### Work to be completed
Reproduce the data verbatim, starting at the line containing "The image size is (1870, 1750)." and ending at the line containing "Action: pos(79,182)", with both of those lines included.

### Exercise input
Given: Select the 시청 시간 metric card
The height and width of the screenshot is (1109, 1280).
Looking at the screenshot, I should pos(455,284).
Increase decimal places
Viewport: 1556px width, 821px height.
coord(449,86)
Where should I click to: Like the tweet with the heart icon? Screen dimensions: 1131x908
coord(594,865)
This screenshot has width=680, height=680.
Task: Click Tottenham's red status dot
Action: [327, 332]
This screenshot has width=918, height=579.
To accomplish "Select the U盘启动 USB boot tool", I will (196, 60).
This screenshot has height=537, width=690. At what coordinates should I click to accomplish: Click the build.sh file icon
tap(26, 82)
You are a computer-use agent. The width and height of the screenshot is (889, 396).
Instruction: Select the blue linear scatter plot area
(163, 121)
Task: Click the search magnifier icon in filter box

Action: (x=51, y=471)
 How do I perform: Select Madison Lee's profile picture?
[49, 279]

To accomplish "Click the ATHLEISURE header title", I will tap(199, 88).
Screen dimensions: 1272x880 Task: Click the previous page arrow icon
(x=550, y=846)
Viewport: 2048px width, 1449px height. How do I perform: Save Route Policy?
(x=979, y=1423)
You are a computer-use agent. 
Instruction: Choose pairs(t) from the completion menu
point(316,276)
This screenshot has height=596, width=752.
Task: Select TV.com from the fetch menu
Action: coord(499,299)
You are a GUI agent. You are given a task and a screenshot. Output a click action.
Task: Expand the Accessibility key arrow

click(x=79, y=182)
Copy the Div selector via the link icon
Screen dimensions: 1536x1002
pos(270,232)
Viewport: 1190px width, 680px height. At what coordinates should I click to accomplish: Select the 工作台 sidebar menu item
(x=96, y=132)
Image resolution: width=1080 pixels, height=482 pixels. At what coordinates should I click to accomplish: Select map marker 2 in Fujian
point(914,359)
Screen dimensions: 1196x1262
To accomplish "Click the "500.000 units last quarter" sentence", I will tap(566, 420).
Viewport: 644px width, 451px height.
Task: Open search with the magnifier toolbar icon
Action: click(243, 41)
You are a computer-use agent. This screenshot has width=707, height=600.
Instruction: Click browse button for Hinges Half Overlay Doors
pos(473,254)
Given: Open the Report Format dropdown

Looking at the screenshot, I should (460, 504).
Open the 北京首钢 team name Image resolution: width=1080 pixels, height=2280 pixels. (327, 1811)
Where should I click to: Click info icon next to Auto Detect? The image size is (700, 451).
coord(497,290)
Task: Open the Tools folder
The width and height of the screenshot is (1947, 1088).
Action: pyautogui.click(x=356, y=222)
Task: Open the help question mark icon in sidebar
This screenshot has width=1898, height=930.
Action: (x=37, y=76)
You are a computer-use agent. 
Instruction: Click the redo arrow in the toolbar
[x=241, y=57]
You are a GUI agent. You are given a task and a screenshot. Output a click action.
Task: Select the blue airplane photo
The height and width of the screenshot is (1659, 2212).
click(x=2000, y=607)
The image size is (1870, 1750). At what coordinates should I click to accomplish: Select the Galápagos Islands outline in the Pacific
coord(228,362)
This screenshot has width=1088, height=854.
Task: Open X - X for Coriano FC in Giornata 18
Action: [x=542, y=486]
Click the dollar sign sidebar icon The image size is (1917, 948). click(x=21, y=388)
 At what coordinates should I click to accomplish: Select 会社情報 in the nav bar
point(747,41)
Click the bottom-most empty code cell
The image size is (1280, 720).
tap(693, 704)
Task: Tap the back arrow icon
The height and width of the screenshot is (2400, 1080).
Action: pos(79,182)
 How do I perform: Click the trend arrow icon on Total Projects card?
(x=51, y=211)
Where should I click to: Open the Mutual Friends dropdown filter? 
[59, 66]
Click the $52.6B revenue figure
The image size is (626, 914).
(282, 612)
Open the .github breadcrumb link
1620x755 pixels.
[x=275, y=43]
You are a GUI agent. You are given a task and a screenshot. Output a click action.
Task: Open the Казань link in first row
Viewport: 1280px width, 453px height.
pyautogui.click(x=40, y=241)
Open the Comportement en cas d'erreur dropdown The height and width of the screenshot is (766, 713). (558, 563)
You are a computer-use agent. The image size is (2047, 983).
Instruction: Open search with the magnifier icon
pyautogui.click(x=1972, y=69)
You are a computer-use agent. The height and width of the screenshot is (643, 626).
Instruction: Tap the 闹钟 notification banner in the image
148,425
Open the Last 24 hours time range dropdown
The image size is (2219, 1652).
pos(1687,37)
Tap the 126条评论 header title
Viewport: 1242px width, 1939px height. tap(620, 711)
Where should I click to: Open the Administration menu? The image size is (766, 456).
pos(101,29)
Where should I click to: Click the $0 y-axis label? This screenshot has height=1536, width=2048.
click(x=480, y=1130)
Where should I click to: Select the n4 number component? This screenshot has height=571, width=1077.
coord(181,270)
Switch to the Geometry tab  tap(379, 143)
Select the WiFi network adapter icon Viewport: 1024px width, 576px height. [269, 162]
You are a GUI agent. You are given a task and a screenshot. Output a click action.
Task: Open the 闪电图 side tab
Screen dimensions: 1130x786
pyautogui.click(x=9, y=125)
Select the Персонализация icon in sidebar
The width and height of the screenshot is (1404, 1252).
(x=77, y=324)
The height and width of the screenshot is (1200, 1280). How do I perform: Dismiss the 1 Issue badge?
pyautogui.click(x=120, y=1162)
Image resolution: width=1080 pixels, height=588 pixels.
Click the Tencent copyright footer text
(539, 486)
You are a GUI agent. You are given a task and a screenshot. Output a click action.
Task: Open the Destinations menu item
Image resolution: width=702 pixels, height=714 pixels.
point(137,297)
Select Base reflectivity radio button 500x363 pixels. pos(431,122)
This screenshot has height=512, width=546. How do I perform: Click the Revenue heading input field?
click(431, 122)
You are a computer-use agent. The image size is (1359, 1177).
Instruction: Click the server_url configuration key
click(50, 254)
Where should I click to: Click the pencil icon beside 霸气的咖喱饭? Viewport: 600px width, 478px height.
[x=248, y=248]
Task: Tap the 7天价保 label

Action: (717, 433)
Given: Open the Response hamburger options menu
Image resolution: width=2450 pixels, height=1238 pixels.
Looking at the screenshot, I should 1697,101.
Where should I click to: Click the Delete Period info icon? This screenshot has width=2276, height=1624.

### Correct result
The image size is (1870, 1750). At what coordinates should I click to accomplish: Select the Galápagos Islands outline in the Pacific
coord(228,362)
This screenshot has width=1088, height=854.
Task: Open X - X for Coriano FC in Giornata 18
Action: [x=542, y=486]
Click the dollar sign sidebar icon The image size is (1917, 948). click(x=21, y=388)
 At what coordinates should I click to accomplish: Select 会社情報 in the nav bar
point(747,41)
Click the bottom-most empty code cell
The image size is (1280, 720).
tap(693, 704)
Task: Tap the back arrow icon
The height and width of the screenshot is (2400, 1080).
Action: pos(79,182)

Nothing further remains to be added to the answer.